Format: Streaming video from NetFlix on laptop.
If some of your formative years were in the 1970s, you remember The Odd Couple on television. When I was a kid, it ran in syndication on WGN out of Chicago in the early evening, and over the course of however many years, I saw every episode as far as I know. I can’t say that I’ve resisted watching the movie version of The Odd Couple based on Neil Simon’s play, but I also haven’t really sought it out. My worry—and it’s a worry that seems to have come true in some respects—was that I already knew the characters well enough that the movie wouldn’t have anywhere to take me.
And that’s the problem with The Odd Couple. It’s not that we’ve got different people playing the main roles than I’m used to. Sure, I grew up on this being Tony Randall and Jack Klugman, but both of them were essentially doing versions of Jack Lemmon and Walter Matthau from this movie. It’s more that I knew where the characters got to in the show, and the movie is more or less the origin story. Origin stories don’t always interest me that much. Nevertheless, The Odd Couple leaves streaming soon enough, and so I figured I might as well get it watched.

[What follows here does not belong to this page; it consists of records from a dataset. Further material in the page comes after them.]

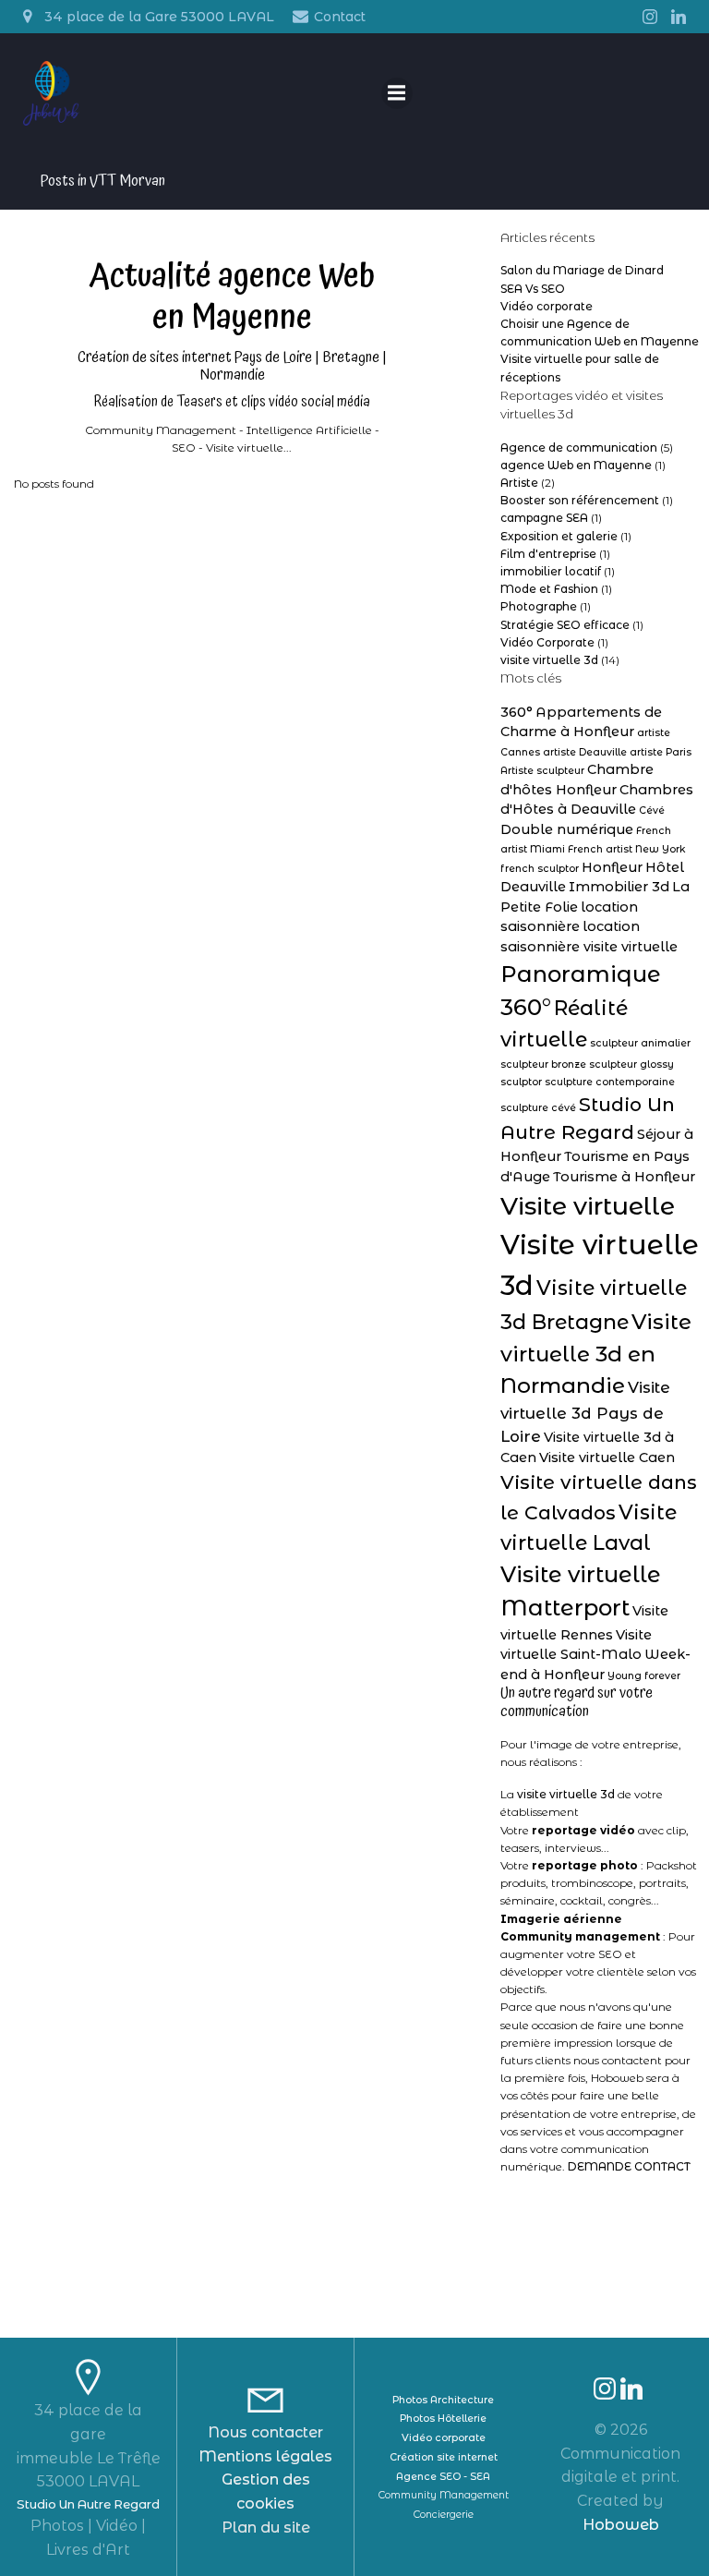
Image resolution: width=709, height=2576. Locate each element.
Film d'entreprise (548, 554)
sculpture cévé (538, 1108)
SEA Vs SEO (532, 289)
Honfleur (612, 867)
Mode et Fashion (549, 589)
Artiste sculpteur (542, 771)
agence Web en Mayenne (576, 465)
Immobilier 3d (619, 886)
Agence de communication (578, 447)
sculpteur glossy (631, 1064)
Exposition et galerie (559, 536)
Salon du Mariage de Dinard (582, 270)
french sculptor (539, 869)
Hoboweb (621, 2525)
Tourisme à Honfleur (624, 1176)
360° (516, 712)
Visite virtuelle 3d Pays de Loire (585, 1411)
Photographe (538, 606)
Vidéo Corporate (547, 642)
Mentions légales (265, 2456)
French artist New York (626, 849)
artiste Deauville (585, 752)
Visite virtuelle (587, 1206)
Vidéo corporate (546, 306)
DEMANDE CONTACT (629, 2166)
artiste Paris (660, 752)
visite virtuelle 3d (549, 660)
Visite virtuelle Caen (607, 1457)
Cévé (652, 810)
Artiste (519, 483)
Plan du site (266, 2527)
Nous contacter (265, 2432)
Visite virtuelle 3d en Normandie (595, 1353)
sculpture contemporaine (610, 1082)
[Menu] (397, 93)
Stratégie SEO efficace (565, 625)
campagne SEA (544, 518)
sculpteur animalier (640, 1043)
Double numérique (566, 829)
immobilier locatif (550, 571)
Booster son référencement (579, 500)
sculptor (521, 1082)
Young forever (643, 1676)
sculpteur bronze (543, 1064)
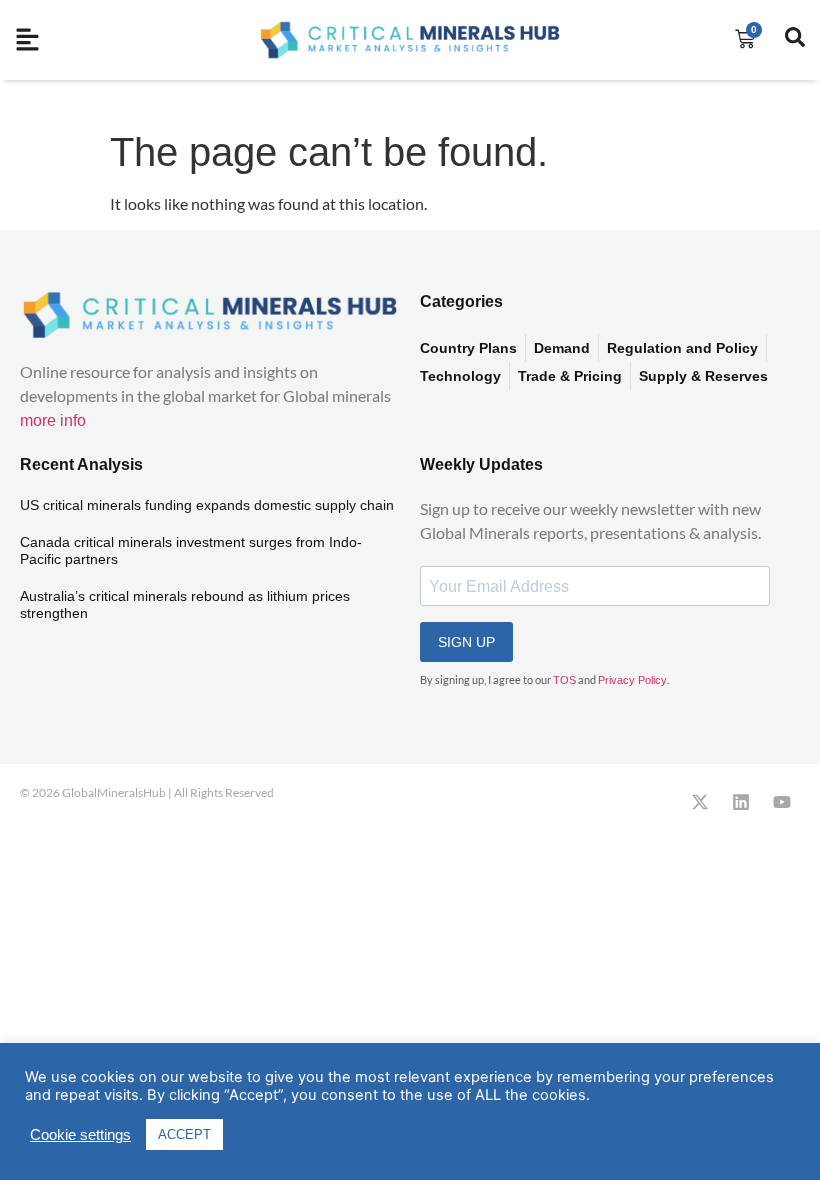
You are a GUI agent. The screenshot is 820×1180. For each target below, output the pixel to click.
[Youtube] (782, 802)
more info (53, 420)
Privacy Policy (632, 680)
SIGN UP (466, 642)
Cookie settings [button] (80, 1135)
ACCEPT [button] (184, 1134)
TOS (564, 680)
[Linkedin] (741, 802)
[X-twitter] (700, 802)
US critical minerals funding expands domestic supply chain (207, 505)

There’s not a great deal of plot, but that’s okay because it doesn’t really need a lot of plot. We start with Felix Unger (Lemmon), who we discover is trying to kill himself by leaping out of a high window from a dirty hotel. However, he throws out his back trying to get the window open. He contemplates throwing himself in the East River, but eventually winds up at the apartment of his friend Oscar Madison (Matthau) on the night of their weekly poker game. Felix is suicidal because his 12-year marriage has just come to an end; his wife Francis has booted him out of the house. Taking pity on his friend, Oscar, recently divorced from his wife Blanche, invites Felix to move in with him. The two drive each other crazy for a bit, they have a disastrous date with a pair of sisters who also live in the building, and everything ends about as happily as we can expect for a couple of divorced guys up to their armpits in alimony payments.
The conceit of The Odd Couple is the interplay of the two main characters. Felix has a variety of neuroses and physical ailments. He has a bad back, nerve problems in his neck, sinus issues, bursitis, and probably a dozen more ailments. He’s also a neat freak, and can’t resist tidying up everything he comes across. Felix is not merely particular about things, he makes sure that everyone around him knows exactly how particular he is and why. Oscar, of course, is the exact opposite. Oscar is not merely a slob, he is an epic slob. The film takes place in early summer, and he’s still got a Christmas tree (a brown tree with no needles on it) up in his apartment. The only thing that prevents him from being a hoarder is that he doesn’t have enough stuff. So, naturally, the two personalities are going to clash.
It is a cleverly-written screenplay, which is par for the course with Neil Simon. I expected a clever script, even if that often means that the characters say things that normal people wouldn’t say or have supremely witty comebacks for everything that is being said around them. That’s easy to forgive. It’s especially easy to forgive when we have Jack Lemmon and Walter Matthau as our twin main characters. The beautiful thing about the two of them working with this screenplay is that it allows them both to be the comic partner and the straight man at the same time. They are each other’s straight man throughout, taking turns with comic remarks and setting up the same for each other. They were generally great on camera together, and this is no exception. And of course it works because there is a genuine friendship here. It’s no shock that the two actors were great friends in real life, because the sort of friendship on the screen here is hard to fake.
So, with the film, there’s a lot to like, but I’m not convinced there’s a lot to love. That’s very much because I know and remember the television show so well. Someone without that background will find a great deal here to enjoy. But if you remember guys like Speed and Murray the cop or the suggestive leer at the mention of the Pigeon Sisters, the film here really does just feel like a prequel for the television show that followed it.
Why to watch The Odd Couple: Jack Lemmon and Walter Matthau.
Why not to watch: If you remember the television show, there’s not a lot of surprises here.